**Work task**. There is one span to output from the data below: the lines starting at the line with "This screenshot has width=1568, height=746." and ending at the line with "Given: Click the serial 'port' key". Output it exactly, ends included, nothing more.

**Dataset entries**.

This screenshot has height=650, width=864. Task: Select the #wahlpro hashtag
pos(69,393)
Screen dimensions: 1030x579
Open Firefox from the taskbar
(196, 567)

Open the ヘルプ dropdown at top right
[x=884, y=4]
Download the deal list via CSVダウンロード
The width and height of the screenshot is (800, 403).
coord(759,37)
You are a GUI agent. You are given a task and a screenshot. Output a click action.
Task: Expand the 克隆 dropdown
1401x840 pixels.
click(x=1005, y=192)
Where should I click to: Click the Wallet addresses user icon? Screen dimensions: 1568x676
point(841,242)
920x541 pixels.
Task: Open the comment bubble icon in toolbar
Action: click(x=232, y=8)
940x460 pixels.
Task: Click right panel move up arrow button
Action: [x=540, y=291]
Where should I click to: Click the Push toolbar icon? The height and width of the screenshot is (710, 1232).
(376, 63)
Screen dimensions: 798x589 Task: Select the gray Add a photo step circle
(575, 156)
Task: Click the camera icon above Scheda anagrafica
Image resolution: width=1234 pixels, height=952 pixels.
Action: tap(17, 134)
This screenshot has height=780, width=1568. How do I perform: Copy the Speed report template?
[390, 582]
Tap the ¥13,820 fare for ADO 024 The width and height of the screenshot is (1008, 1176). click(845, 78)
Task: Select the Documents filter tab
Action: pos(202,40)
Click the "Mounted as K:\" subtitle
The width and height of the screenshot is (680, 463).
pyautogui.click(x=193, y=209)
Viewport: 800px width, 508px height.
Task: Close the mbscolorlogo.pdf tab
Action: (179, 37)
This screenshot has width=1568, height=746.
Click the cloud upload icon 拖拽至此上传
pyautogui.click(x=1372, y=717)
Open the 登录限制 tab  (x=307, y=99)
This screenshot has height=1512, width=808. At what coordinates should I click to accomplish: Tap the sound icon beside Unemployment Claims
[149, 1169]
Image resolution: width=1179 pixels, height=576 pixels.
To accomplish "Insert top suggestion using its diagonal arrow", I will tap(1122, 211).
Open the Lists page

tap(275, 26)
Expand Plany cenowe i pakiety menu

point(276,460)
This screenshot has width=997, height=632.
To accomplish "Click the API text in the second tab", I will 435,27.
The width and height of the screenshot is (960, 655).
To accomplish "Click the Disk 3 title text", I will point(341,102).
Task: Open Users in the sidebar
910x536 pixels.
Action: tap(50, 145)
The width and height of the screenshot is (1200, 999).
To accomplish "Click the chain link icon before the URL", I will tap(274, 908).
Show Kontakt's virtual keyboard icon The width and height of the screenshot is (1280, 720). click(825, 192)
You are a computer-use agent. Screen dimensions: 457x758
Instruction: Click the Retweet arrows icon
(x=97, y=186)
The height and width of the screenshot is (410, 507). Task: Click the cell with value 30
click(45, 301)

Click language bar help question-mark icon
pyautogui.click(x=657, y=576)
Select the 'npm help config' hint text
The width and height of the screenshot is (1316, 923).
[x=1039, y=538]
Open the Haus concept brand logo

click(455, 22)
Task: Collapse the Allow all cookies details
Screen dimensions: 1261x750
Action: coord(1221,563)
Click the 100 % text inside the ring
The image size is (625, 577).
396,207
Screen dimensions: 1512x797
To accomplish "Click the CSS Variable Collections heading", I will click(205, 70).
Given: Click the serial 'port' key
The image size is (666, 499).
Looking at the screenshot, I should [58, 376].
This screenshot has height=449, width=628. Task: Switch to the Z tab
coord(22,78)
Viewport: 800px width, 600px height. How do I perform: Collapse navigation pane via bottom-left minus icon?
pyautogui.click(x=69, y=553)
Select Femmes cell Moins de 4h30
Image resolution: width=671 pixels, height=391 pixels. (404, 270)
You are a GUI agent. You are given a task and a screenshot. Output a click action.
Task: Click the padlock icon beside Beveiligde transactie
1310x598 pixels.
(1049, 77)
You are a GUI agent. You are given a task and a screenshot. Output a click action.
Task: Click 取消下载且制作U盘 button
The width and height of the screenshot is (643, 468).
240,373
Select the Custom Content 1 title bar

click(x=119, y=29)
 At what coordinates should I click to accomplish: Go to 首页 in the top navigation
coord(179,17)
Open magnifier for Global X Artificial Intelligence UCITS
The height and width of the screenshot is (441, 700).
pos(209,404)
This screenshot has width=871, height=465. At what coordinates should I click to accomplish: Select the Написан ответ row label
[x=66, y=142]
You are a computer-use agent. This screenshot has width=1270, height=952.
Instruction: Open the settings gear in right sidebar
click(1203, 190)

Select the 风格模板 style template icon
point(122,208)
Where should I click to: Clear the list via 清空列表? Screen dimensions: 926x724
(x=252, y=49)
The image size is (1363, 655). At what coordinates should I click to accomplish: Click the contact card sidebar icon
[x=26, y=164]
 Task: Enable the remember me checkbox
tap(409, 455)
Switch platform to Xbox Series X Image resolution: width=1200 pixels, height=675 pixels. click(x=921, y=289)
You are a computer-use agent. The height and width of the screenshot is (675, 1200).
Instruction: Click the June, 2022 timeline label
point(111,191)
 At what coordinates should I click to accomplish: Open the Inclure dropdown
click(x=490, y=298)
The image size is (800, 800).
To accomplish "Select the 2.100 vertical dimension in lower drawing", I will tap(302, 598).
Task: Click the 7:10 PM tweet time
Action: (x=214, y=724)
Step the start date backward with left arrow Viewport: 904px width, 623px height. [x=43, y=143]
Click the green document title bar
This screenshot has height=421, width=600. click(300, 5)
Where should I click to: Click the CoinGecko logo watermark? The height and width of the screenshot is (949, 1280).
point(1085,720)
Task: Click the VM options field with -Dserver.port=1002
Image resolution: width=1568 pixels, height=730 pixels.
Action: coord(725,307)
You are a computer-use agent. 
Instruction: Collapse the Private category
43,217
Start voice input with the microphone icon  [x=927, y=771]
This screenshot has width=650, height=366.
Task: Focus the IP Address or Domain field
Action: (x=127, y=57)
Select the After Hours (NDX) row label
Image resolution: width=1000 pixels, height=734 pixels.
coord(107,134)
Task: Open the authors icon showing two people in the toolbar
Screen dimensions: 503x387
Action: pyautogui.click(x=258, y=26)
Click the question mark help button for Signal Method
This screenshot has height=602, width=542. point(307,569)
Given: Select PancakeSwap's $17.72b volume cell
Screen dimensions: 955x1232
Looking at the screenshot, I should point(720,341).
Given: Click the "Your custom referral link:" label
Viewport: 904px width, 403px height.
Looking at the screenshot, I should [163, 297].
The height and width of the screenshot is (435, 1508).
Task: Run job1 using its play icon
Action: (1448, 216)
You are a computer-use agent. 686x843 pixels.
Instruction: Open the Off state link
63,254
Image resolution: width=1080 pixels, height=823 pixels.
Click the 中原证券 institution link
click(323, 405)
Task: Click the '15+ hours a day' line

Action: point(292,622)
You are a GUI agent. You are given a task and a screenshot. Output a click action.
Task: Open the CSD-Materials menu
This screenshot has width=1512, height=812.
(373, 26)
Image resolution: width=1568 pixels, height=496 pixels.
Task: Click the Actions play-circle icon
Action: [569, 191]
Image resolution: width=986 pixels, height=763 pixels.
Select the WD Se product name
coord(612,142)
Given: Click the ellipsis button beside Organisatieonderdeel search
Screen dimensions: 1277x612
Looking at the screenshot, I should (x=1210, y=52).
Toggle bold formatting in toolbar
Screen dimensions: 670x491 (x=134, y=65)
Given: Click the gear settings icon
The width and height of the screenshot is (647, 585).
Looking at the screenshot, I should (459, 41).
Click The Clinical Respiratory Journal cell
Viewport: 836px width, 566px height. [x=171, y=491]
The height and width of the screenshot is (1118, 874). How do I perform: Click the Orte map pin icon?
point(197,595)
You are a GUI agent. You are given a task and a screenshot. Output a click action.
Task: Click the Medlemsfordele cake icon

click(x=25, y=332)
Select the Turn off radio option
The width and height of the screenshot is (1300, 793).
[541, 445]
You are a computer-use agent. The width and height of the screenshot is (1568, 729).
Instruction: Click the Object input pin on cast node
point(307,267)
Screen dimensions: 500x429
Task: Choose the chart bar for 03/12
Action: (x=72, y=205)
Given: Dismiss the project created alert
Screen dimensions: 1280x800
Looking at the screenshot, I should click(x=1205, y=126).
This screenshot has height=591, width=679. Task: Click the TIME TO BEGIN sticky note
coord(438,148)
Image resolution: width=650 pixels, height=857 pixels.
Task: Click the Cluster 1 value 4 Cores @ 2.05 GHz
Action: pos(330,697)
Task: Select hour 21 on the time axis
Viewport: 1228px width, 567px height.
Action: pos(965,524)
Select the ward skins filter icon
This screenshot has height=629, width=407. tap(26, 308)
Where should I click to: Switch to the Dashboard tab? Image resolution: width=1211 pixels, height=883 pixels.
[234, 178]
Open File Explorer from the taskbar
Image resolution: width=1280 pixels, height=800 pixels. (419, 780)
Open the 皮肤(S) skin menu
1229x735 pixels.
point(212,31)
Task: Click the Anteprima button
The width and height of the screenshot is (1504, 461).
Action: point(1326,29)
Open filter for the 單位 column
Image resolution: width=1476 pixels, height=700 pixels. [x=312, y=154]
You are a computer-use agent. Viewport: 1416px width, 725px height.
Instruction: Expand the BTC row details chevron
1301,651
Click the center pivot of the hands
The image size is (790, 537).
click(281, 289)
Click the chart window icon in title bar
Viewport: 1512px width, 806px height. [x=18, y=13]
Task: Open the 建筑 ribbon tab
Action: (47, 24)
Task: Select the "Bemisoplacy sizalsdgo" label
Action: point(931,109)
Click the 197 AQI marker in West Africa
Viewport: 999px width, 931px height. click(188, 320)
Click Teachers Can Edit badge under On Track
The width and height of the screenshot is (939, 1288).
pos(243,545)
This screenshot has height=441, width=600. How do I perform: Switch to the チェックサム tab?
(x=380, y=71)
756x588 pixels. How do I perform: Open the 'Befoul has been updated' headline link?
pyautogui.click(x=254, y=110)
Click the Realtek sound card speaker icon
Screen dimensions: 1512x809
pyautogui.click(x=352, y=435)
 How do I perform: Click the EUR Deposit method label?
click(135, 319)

**Answer to the problem**.
This screenshot has width=1568, height=746.
Click the cloud upload icon 拖拽至此上传
pyautogui.click(x=1372, y=717)
Open the 登录限制 tab  (x=307, y=99)
This screenshot has height=1512, width=808. At what coordinates should I click to accomplish: Tap the sound icon beside Unemployment Claims
[149, 1169]
Image resolution: width=1179 pixels, height=576 pixels.
To accomplish "Insert top suggestion using its diagonal arrow", I will tap(1122, 211).
Open the Lists page

tap(275, 26)
Expand Plany cenowe i pakiety menu

point(276,460)
This screenshot has width=997, height=632.
To accomplish "Click the API text in the second tab", I will 435,27.
The width and height of the screenshot is (960, 655).
To accomplish "Click the Disk 3 title text", I will point(341,102).
Task: Open Users in the sidebar
910x536 pixels.
Action: tap(50, 145)
The width and height of the screenshot is (1200, 999).
To accomplish "Click the chain link icon before the URL", I will tap(274, 908).
Show Kontakt's virtual keyboard icon The width and height of the screenshot is (1280, 720). click(825, 192)
You are a computer-use agent. Screen dimensions: 457x758
Instruction: Click the Retweet arrows icon
(x=97, y=186)
The height and width of the screenshot is (410, 507). Task: Click the cell with value 30
click(45, 301)

Click language bar help question-mark icon
pyautogui.click(x=657, y=576)
Select the 'npm help config' hint text
The width and height of the screenshot is (1316, 923).
[x=1039, y=538]
Open the Haus concept brand logo

click(455, 22)
Task: Collapse the Allow all cookies details
Screen dimensions: 1261x750
Action: coord(1221,563)
Click the 100 % text inside the ring
The image size is (625, 577).
396,207
Screen dimensions: 1512x797
To accomplish "Click the CSS Variable Collections heading", I will click(205, 70).
Given: Click the serial 'port' key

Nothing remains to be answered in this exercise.